[Stored records]

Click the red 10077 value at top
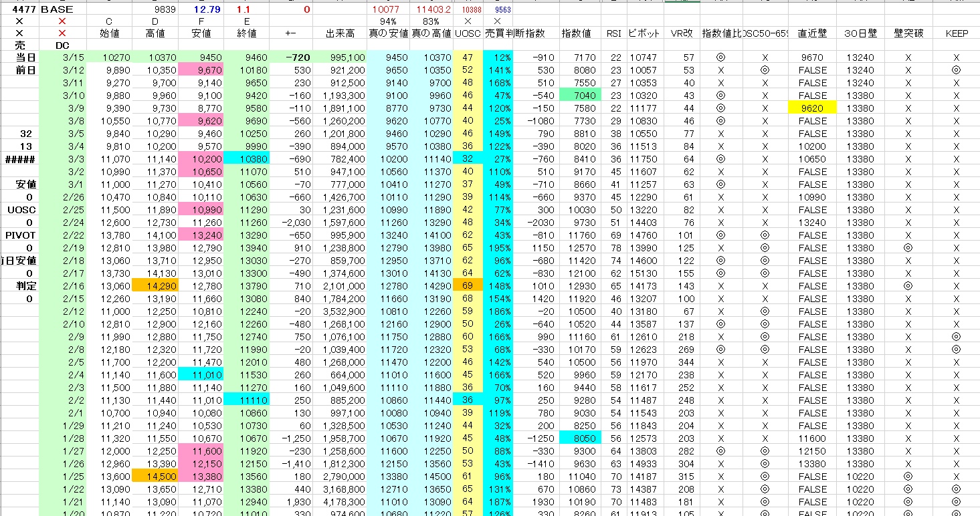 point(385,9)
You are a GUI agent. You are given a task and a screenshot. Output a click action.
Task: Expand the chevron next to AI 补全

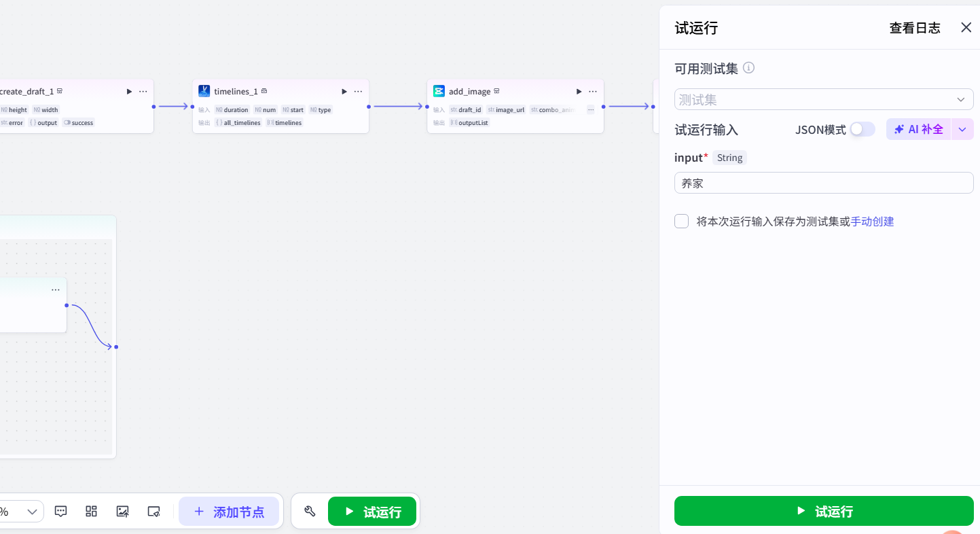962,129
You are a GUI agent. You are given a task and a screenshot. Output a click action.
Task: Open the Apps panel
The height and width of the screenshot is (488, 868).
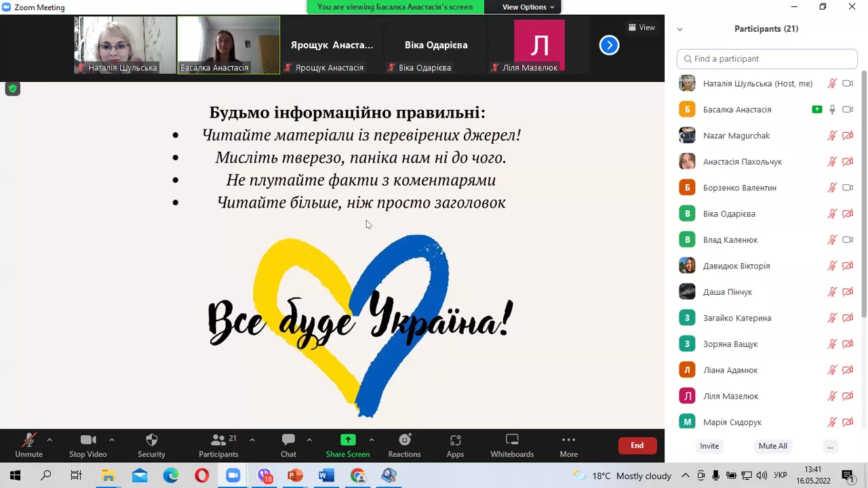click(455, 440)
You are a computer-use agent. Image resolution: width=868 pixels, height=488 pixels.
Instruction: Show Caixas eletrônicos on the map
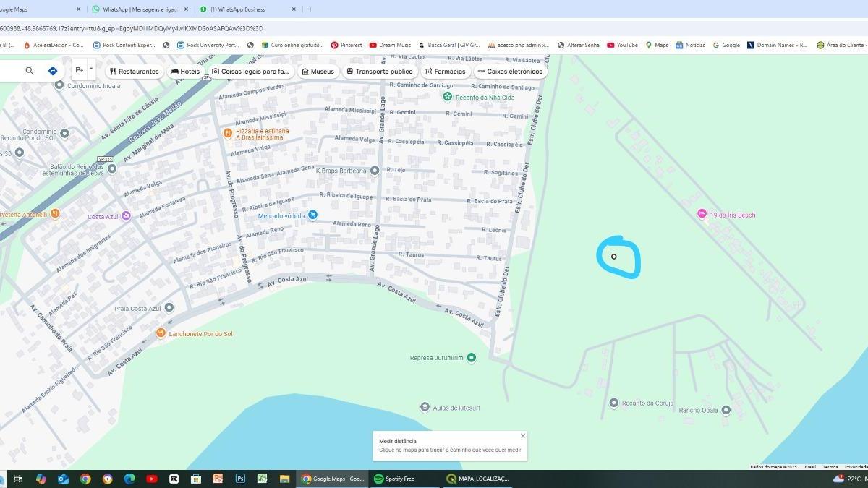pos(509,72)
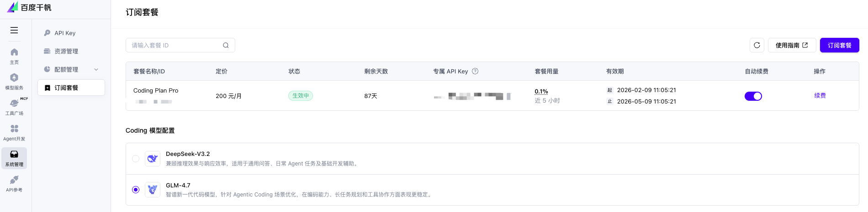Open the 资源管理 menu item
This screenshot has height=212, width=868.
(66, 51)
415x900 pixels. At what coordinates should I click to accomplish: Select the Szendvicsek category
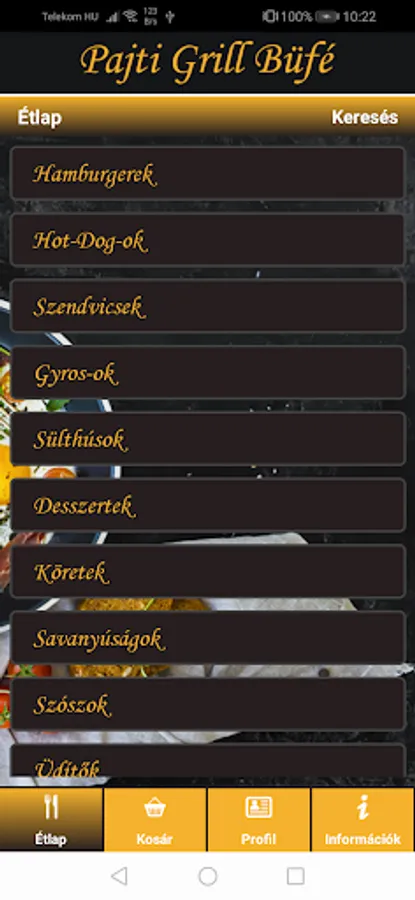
---
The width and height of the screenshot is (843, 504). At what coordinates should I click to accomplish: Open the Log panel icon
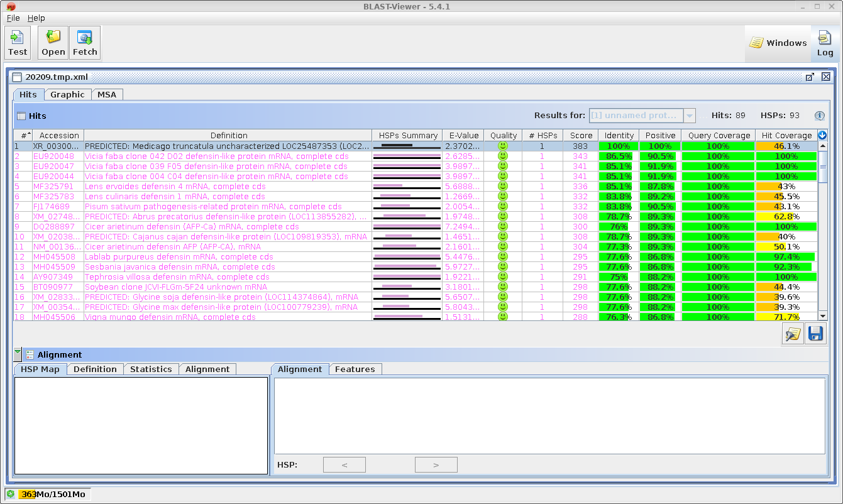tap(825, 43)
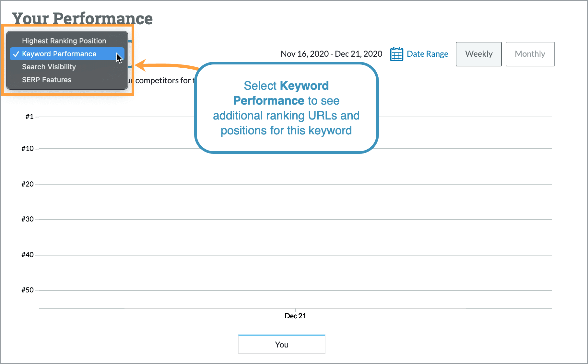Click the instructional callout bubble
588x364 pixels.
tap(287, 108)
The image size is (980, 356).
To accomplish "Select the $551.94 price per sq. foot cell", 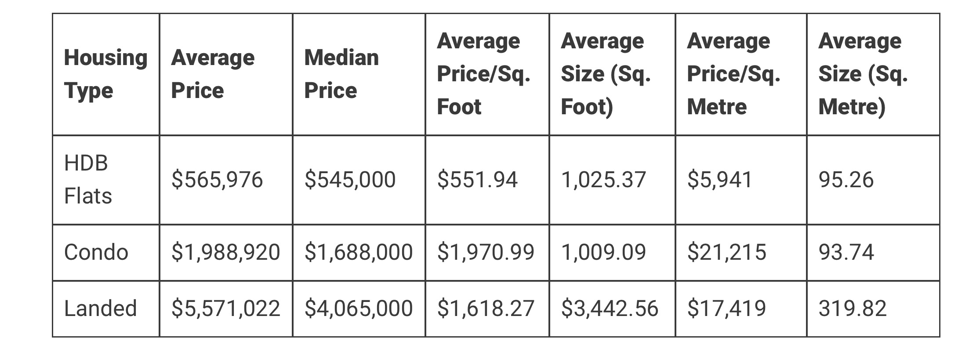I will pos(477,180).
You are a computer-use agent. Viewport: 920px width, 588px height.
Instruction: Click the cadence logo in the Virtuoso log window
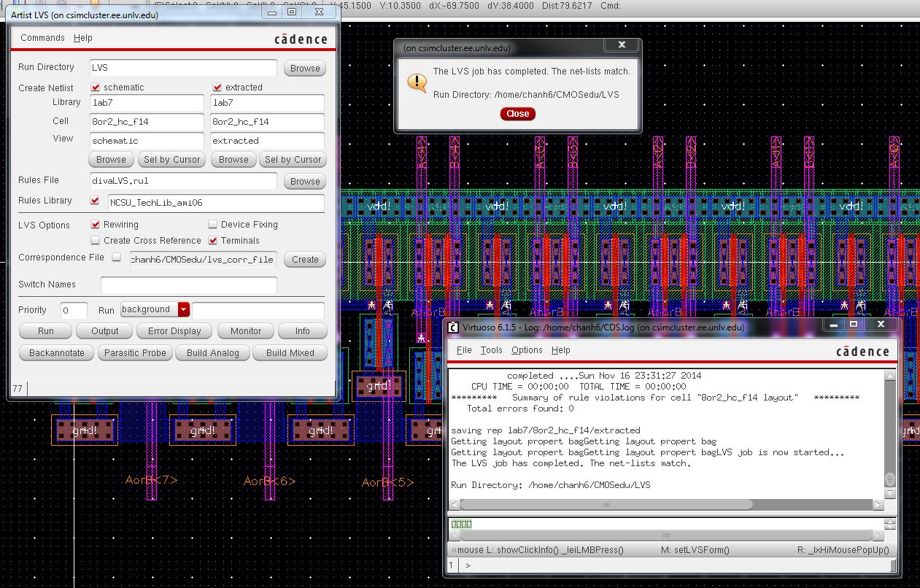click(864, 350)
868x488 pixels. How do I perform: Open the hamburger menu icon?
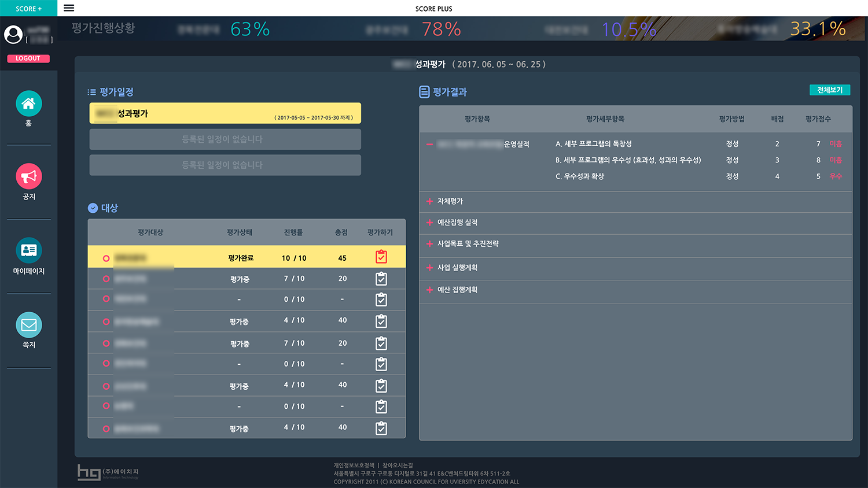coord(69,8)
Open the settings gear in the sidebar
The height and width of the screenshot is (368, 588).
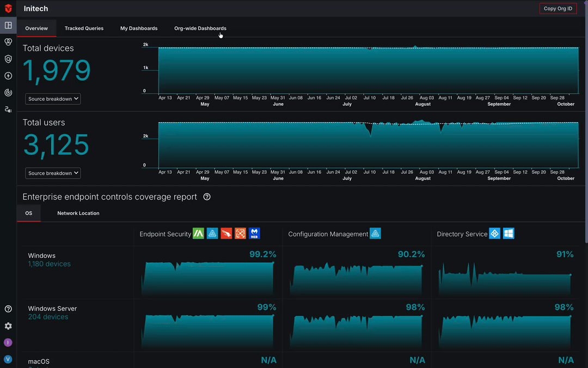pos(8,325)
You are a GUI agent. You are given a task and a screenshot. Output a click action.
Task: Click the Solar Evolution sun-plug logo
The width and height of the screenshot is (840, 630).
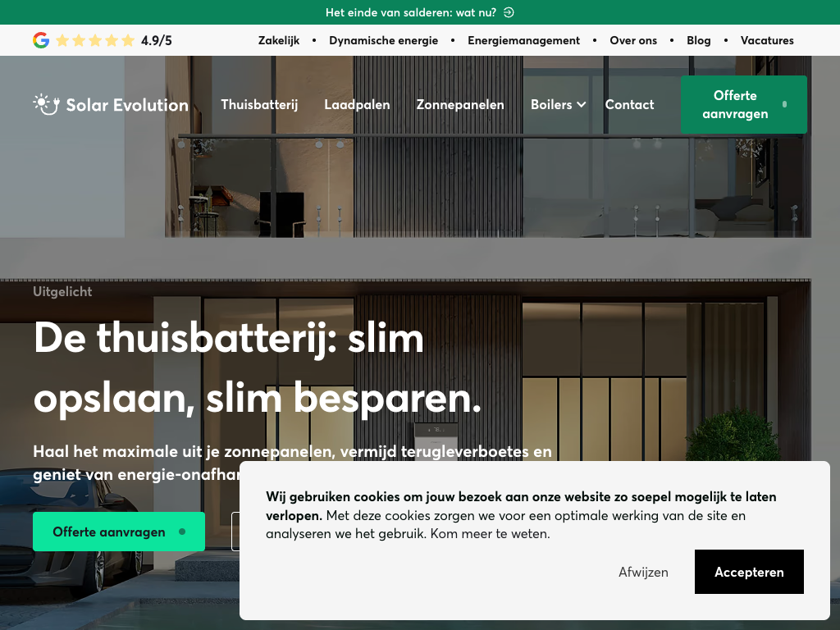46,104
==
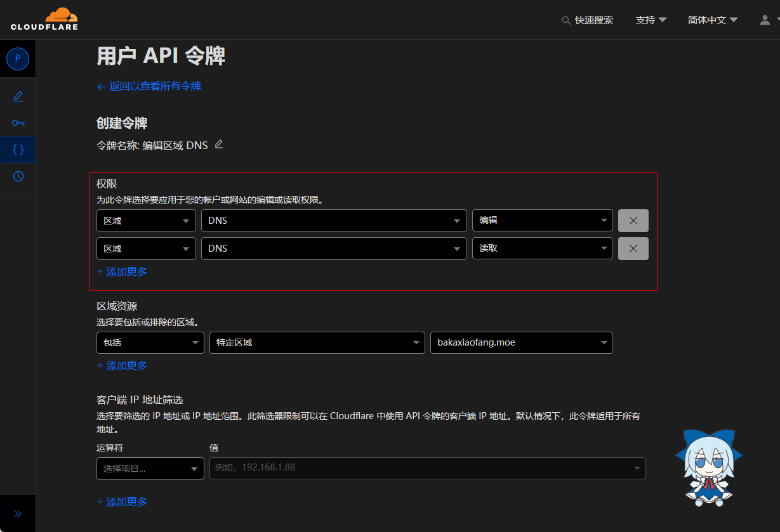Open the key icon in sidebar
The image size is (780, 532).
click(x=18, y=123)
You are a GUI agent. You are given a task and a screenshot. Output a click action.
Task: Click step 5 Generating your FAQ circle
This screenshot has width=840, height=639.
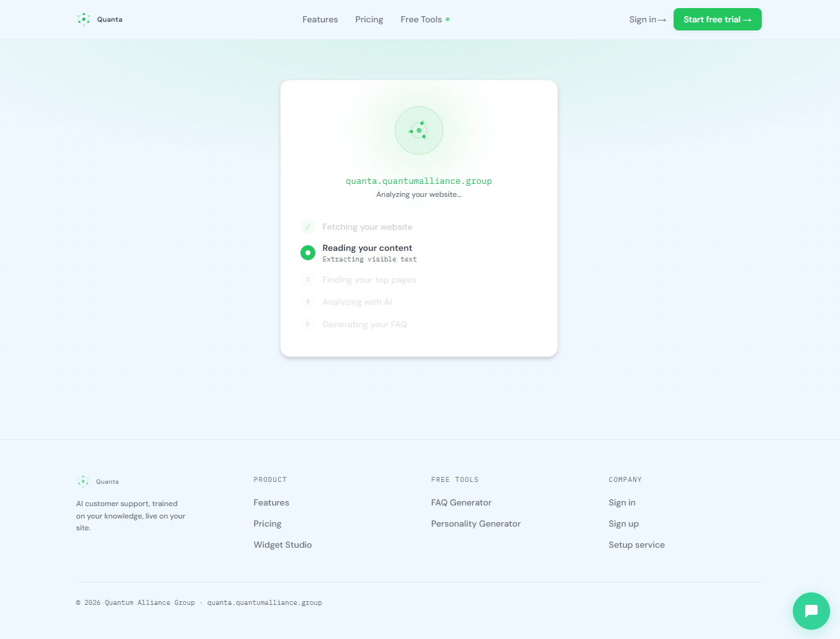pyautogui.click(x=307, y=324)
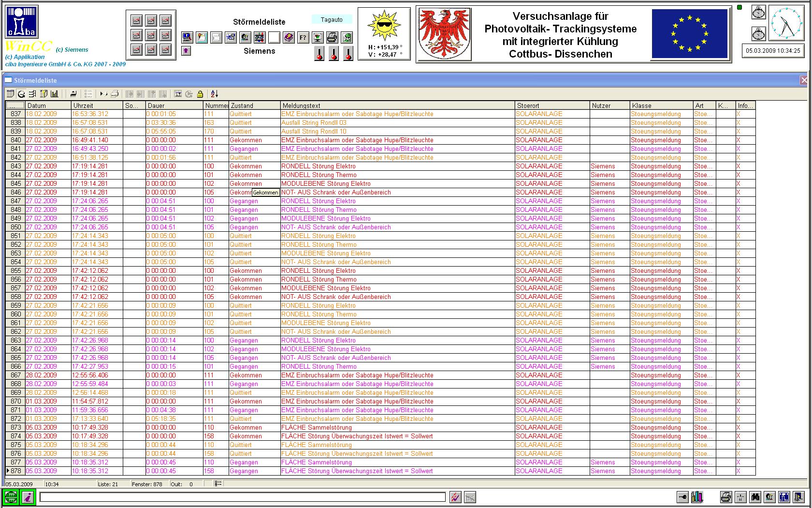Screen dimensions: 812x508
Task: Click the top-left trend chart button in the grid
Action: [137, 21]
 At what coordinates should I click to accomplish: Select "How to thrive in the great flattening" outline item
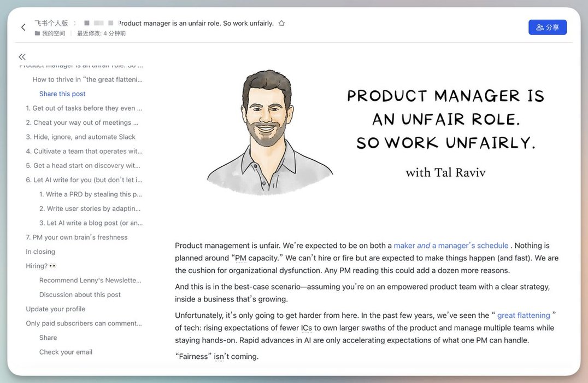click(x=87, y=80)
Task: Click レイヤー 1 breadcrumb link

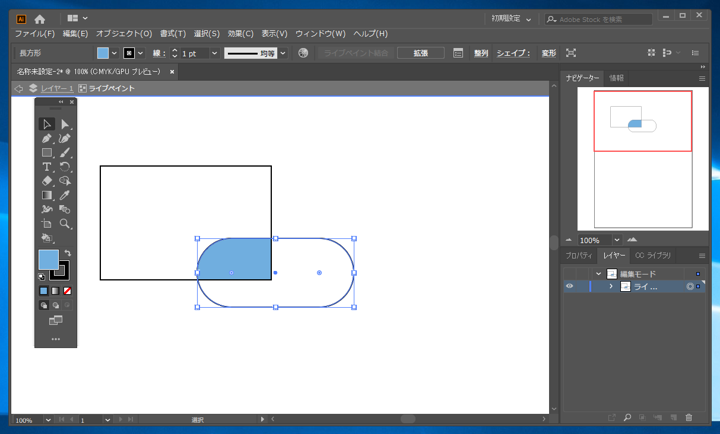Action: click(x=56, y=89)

**WORK INSTRUCTION**. Reproduce the records above exactly, but only from the line with "Click the red 10077 value at top" up to and including the line with "415x900 pixels. At". Leave the pictures out.

**THE ANSWER**.
Click the red 10077 value at top
 point(385,9)
You are a GUI agent. You are given a task and a screenshot. Output a click action.
Task: Expand the chevron next to AI 补全

962,129
You are a GUI agent. You are given a task and a screenshot. Output a click action.
Task: Open the Apps panel
The height and width of the screenshot is (488, 868).
click(455, 440)
You are a computer-use agent. Image resolution: width=868 pixels, height=488 pixels.
Instruction: Show Caixas eletrônicos on the map
pos(509,72)
Open the 资源管理 menu item
This screenshot has height=212, width=868.
(66, 51)
415x900 pixels. At what coordinates should I click to accomplish: Select the Szendvicsek category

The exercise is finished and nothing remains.